A group of AI researchers from Facebook, Virginia Tech, and National Tsing Hua University in Taiwan say they’ve created a novel way to generate 3D photos that’s superior to Facebook 3D Photos and other existing methods. Facebook 3D Photos launched in October 2018 for dual-camera smartphones like the iPhone X, which uses its TrueDepth camera to determine depth in photos. In the new research, the authors use a range of photos taken with an iPhone to demonstrate how their approach gets rid of the blur and discontinuity that other 3D methods introduce.
The method could make for better Facebook 3D Photos some day, but if the method for creating better 3D photos translates to other environments it can lead to more lifelike immersions in environments with 3D digital graphics like virtual games and meetings or applications in ecommerce or a future metaverse.
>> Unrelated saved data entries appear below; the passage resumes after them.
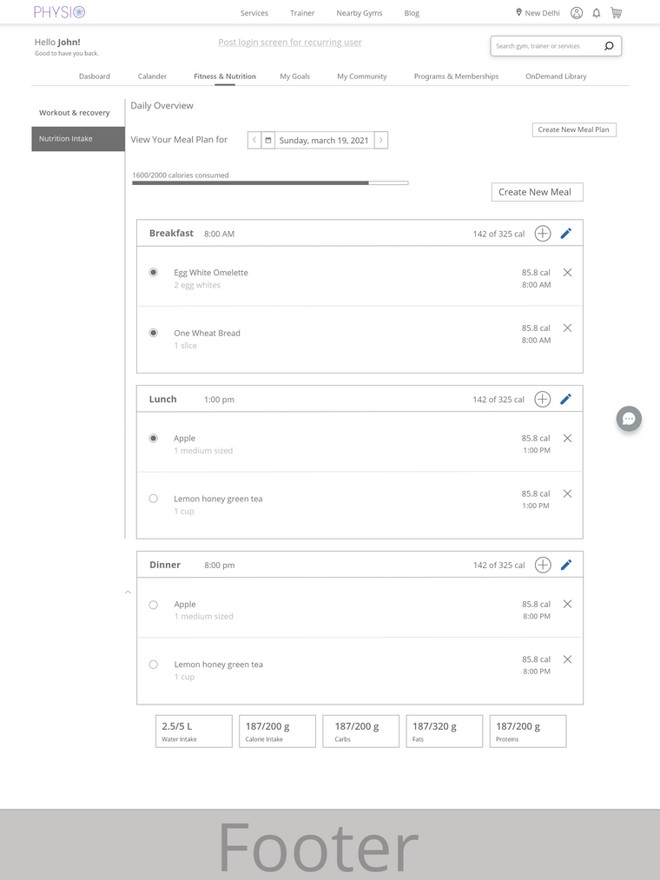Collapse the Dinner section with the small caret
Screen dimensions: 660x880
128,592
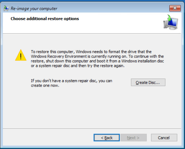Viewport: 185px width, 149px height.
Task: Click the 'Windows Recovery Environment' text line
Action: pos(97,57)
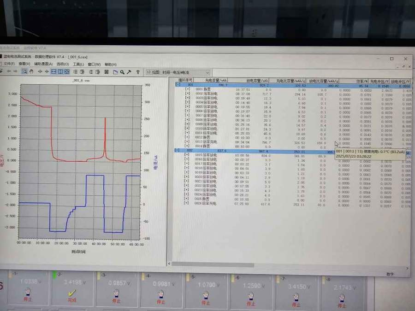This screenshot has height=311, width=415.
Task: Expand step 0026 倍率充电 row
Action: pyautogui.click(x=187, y=203)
The new learning-based method can generate 3D photos from RGB-D imagery like photos taken with an iPhone X. It also works with simpler 2D photos by using a pretrained depth estimation model. Authors applied their method to historic images of the 20th century to demonstrate effectiveness on 2D images.
The work also claims better performance than Nvidia’s Xview, as well as Local Light Field Fusion (LLFF), a model highlighted last year by a consortium of authors at computer graphics conference SIGGRAPH.
Performance of 3D models was assessed using randomly sampled imagery from the RealEstate10K data set. Head-to-head demos of advanced 3D image generation methods are available on a website, and in supplementary material created by authors Meng-Li Shih, Shih-Yang Su, Johannes Kopf, and Jia-Bin Huang.
In recent months, Facebook, Microsoft, and Nvidia released tech to generate 3D objects from 2D images, but the new method relies heavily on inpainting. Inpainting is the process of AI predicting missing pixels in a photograph. It’s been used to auto-crop Google Photos videos and to make better unsupervised generative adversarial networks.
The cutting-edge 3D photo approach was detailed in a paper published in preprint arXiv. Motivated in part by the EdgeConnect in 2019 for generative inpainting adversarial models, authors say their work is different in that it applies inpainting for both color and depth value predictions. Another key difference is that the new learning method adapts to local depth complexity and does not require predetermining a fixed number of layers. Both Facebook 3D Photos and the experimental approach introduced in the recent paper rely on layered depth image (LDI) representation for a more adaptive approach.
“Each LDI pixel stores a color and a depth value. Unlike the original LDI work, we explicitly represent the local connectivity of pixels: each pixel stores pointers to either zero or at most one direct neighbor in each of the four cardinal directions (left, right, top, bottom),” the paper reads. “Unlike most previous approaches we do not require predetermining a fixed number of layers. Instead our algorithm adapts by design to the local depth-complexity of the input and generates a varying number of layers across the image. We have validated our approach on a wide variety of photos captured in different situations.”
The paper was accepted for publication at the IEEE Conference on Computer Vision and Pattern Recognition (CVPR), which will take place next month. Initially scheduled to take place June 16-18 in Seattle, CVPR will, like other major researcher conferences, move entirely online. According to the AI Index 2019 report, CVPR is one of the largest annual machine learning conferences for AI researchers.